Video-Aufnahme
Leitsatz
häufig von der Redaktion verfasst
Video-Aufnahme; Beweismittel
Leitsatz
häufig von der Redaktion verfasst
Video-Aufnahmen als unterstützendes Beweismittel in einem Verfahren um Schönheitsrepraturen/positive Vertragsverletzung.
Aus den Gründen
Wortlaut des Gerichts
Insoweit ist aufgrund der Beweisaufnahme in zweiter Instanz als bewiesen anzusehen, daß die Tapete an der Decke des Badezimmers einen Riß aufwies und die Nähte an einzelnen Stellen offen waren. Dies hat der Zeuge M. nach Vorspielen der Video-Aufnahme von der Badezimmerdecke bestätigt.
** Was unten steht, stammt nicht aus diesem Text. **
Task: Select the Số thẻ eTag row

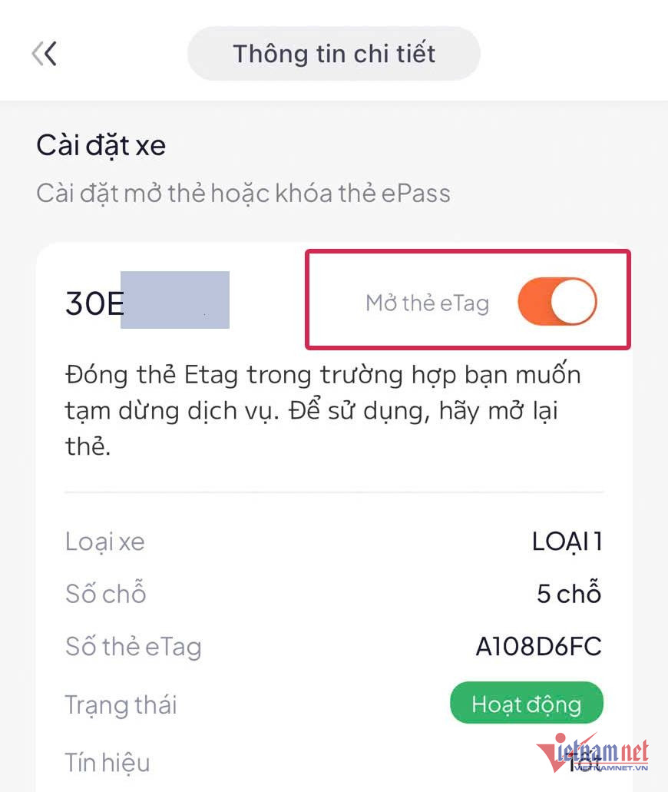Action: coord(132,648)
Zwar steht seine Aussage im Gegensatz zu der Aussage des in erster Instanz vernommenen Zeugen B. Insoweit ist aber der Aussage des sachkundigen Zeugen M., die von der Video-Aufnahme unterstützt wurde, der Vorzug zu geben.
Das Urteil
Bearbeitung des Verlags, keine Aussage des Gerichts
Das Landgericht Berlin hat es in einer Entscheidung vom 17. März 1992 im Rahmen eines Prozesses um nicht ausgeführte Schönheitsreparaturen bzw. um Schadensersatz aus positiver Vertragsverletzung wegen Schäden an einer Wohnung für zulässig erachtet, daß im Rahmen der Beweisaufnahme zur Klärung des Zustandes der Wohnung dem Antrag des Vermieters nachgegangen wurde, daß einem Zeugen Videoaufnahmen von der Wohnung zur Unterstützung des Gedächtnisses vorgehalten werden dürfen.
Zwar beschäftigt sich die Kammer nicht mit der Problematik der Zulässigkeit von Videoaufnahmen als Beweismittel, jedoch wurde im Ergebnis ein Videofilm vom Zustand der Wohnung sozusagen als Gedächtnisstütze akzeptiert.
Anmerkung
Bearbeitung des Verlags, keine Aussage des Gerichts
Es kann also jedenfalls nichts schaden, in besonders komplizierten Fällen derartige Videoaufnahmen anzufertigen.